Task instructions
When you reach the line containing "Given: Click the Translate button" in the entries below, start writing out each line exactly, and stop after the line containing "The width and".
--- Material to process Enclosed Below ---
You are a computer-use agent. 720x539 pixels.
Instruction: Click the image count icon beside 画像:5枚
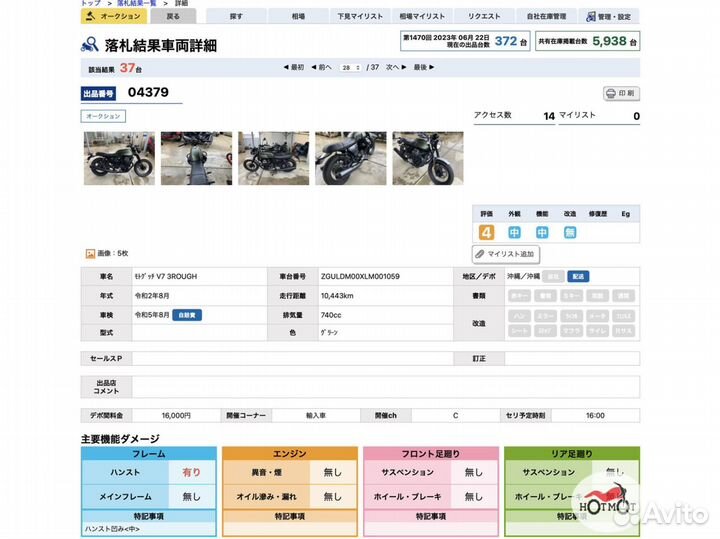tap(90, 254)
--- End of Enclosed Material to process ---
--- Material to process Enclosed Below ---
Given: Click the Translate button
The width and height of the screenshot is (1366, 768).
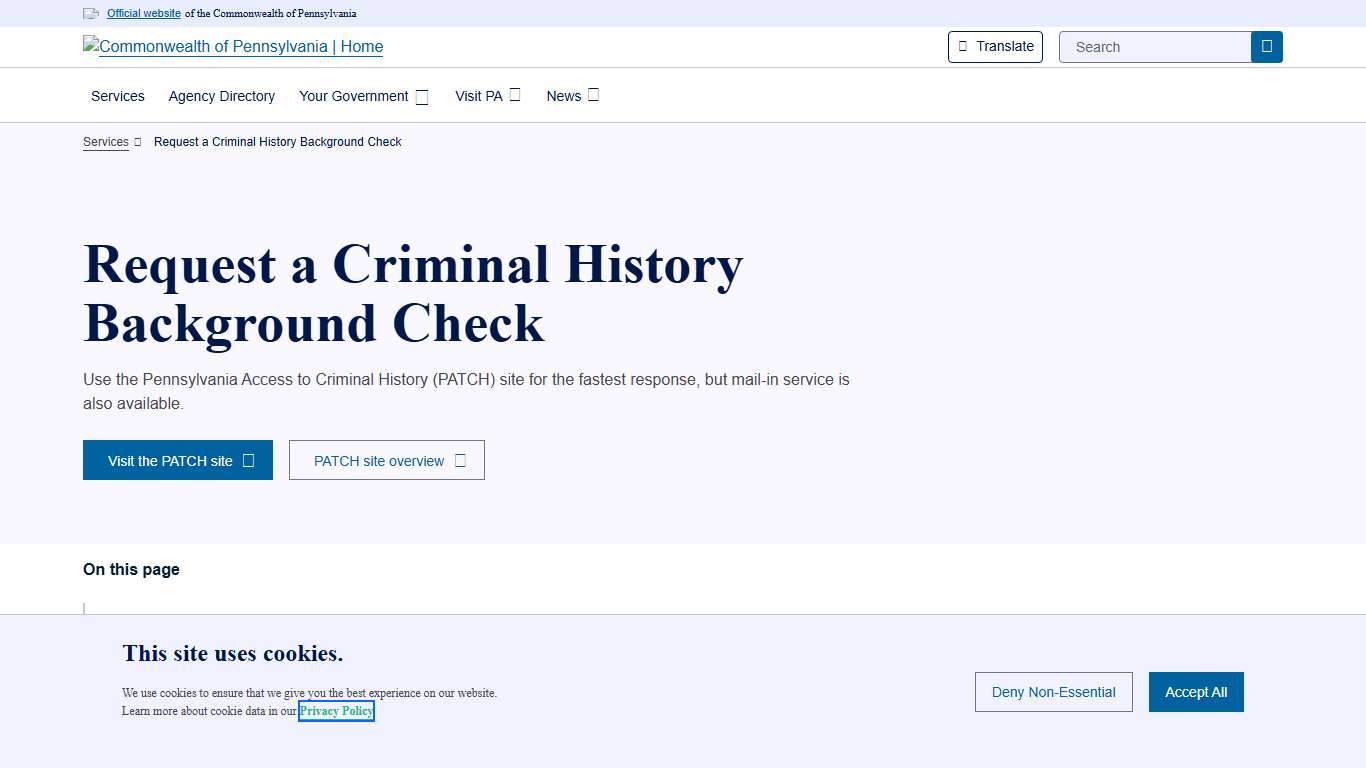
--- End of Enclosed Material to process ---
Exercise response
Given: Click the Translate button
The width and height of the screenshot is (1366, 768).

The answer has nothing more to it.